___ DOCUMENT SEGMENT ___

U.S. researchers from Rush University Medical Center in Chicago testing the association between vitamin B12 and brain function are saying that older folks with low levels of vitamin B12 may be more likely to lose brain cells and have cognition problems.
And while the study was on the small side...involving 121 people aged 65 and older...the findings were anything but small.
In fact, according to the article on vitamin B12 and brain function published in the journal Neurology four or five markers for vitamin B12 deficiency were associated with lower scores on cognition tests and smaller brain volumes over the four-and-a-half years that the volunteers were followed.
Brain shrinkage is linked with dementia or cognitive decline, which, of course is already a concern as we age. Scientists used to think that our brains naturally decreased in size as we got older and there wasn't a thing we could do about it, but newer research seems to indicate that as long as we remain healthy with an adequate supply of nutrients in our diet...like vitamin B12...this may not always be the case.

___ DATA EXCERPTS ___

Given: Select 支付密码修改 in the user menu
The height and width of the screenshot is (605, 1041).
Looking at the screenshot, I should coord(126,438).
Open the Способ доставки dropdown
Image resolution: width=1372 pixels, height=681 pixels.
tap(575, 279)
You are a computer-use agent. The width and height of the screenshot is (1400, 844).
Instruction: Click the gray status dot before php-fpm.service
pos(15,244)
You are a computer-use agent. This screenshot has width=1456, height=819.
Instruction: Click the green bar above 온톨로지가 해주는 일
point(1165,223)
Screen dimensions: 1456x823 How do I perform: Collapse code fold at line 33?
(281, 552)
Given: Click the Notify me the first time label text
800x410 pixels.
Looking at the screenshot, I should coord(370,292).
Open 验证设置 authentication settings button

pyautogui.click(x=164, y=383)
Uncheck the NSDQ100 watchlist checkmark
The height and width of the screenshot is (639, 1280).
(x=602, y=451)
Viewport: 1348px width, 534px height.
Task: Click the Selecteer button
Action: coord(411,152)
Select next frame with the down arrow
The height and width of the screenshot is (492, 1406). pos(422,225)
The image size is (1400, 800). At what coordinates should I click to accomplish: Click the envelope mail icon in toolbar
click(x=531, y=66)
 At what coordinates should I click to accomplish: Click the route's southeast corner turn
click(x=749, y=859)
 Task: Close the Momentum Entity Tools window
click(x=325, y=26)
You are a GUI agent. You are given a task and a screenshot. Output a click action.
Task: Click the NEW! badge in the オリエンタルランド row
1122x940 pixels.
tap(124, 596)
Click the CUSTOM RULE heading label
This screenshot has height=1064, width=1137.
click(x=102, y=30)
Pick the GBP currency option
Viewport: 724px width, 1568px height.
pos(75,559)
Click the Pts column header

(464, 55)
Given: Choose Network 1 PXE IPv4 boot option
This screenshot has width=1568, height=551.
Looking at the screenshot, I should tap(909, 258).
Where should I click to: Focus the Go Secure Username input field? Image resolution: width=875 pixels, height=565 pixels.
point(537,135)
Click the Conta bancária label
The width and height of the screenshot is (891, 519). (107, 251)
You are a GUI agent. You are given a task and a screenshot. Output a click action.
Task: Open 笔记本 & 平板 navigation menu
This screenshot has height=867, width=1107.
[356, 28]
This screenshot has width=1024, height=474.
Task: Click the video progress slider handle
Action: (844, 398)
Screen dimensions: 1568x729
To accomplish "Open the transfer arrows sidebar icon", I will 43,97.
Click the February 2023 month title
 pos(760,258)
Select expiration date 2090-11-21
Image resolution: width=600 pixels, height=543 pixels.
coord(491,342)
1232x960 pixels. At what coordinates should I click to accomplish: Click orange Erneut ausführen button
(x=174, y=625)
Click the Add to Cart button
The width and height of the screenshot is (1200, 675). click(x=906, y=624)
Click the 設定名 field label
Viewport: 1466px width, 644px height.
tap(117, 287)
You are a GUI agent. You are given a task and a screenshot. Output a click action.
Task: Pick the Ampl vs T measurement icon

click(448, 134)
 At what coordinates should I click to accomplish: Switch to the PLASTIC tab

___

WORK REQUEST
Answer these questions from the text on vitamin B12 and brain function above the records.
1. Which medical center are the researchers from?
2. How many people were in the study, and what age were they?
3. In which journal was the article published?

RESULT FOR THIS TASK
1. Rush University Medical Center in Chicago
2. 121 people, aged 65 and older
3. Neurology